CHAPTER LVI.
_WINGFOLD AND BARBARA_.
Barbara went yet oftener to Mr. and Mrs. Wingfold. By this time, through
Simon Armour, they knew something about Richard, but none of them all
felt at liberty to talk about him.
Barbara had now a better guide in her reading than Richard. True reader
as he had been, Wingfold's acquaintance both with literature and its
history, that is, its relation to the development of the people, was as
much beyond the younger man's as it ought to be. What in Barbara Richard
had begun well, Wingfold was carrying on better.
With his help she was now studying, to no little advantage, more than one
subject connected with the main interest common to her and Richard: and
she thought constantly of what Richard would say, and how she would
answer him. Hence, naturally, she had the more questions to put to her
tutor. Now Wingfold had passed through all Richard's phases, and through
some that were only now beginning to show in him; therefore he was well
prepared to help her--although there was this difference between the
early moral conditions of the two men, that Wingfold had been prejudiced
in favour of much that he found it impossible to hold, whereas Richard
had been prejudiced against much that ought to be cast away.
Richard suffered not a little at times from his enforced silence: what
might not happen because he must not speak? But hearing nothing
discouraging from his grandfather, he comforted himself in hope. He knew
that in him he had a strong ally, and that Barbara loved the hot-hearted
blacksmith, recognizing in him a more genuine breeding, as well as a far
greater capacity, than in either sir Wilton or her father. He toiled on
doing his duty, and receiving in himself the reward of the same, with
further reward ever at the door. For there is no juster law than the
word, "To him that hath shall be given."
"Why do I never see you on Miss Brown?" asked Wingfold one day of
Barbara.
"For a reason I think I ought not to tell you."
"Then don't tell me," returned the parson.
But by a mixture of instinctive induction, and involuntary intuition, he
saw into the piece of domestic tyranny, and did what he could to make up
for it, by taking her every now and then a long walk or drive with his
wife and their little boy. He gave her strong hopeful things to read--and
in the search after such was driven to remark how little of the hopeful
there is in the English, or in any other language. The song of hope is
indeed written in men's hearts, but few sing it. Yet it is of all songs
the sorest-needed of struggling men.
Heart and brain, Wingfold was full of both humour and pathos. In their
walks and drives, many a serious subject would give occasion to the
former, and many a merry one to the latter. Sometimes he would take a
nursery-rime for his theme, and expatiate upon it so, that at one instant
Barbara would burst into the gayest laughter, and the next have to
restrain her tears.

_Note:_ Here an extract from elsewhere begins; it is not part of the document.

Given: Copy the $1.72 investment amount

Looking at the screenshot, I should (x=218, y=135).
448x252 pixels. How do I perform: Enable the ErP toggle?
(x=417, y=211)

Rarely would Wingfold enter a sick-chamber,
especially that of a cottage, with a long face and a sermon in his soul;
almost always he walked lightly in, with a cheerful look, and not seldom
an odd story on his tongue, well pleased when he could make the sufferer
laugh--better pleased sometimes when he had made him sorry. He did not
find those that laughed the readiest the hardest to make sorry. He moved
his people by infecting their hearts with the feeling in his own.
Having now for many years cared only for the will of God, he was full of
joy. For the will of the Father is the root of all his children's
gladness, of all their laughter and merriment. The child that loves the
will of the Father, is at the heart of things; his will is _with_ the
motion of the eternal wheels; the eyes of all those wheels are opened
upon him, and he knows whence he came. Happy and fearless and hopeful, he
knows himself the child of him from whom he came, and his peace and joy
break out in light. He rises and shines. Bliss creative and energetic
there is none other, on earth or in heaven, than the will of the Father.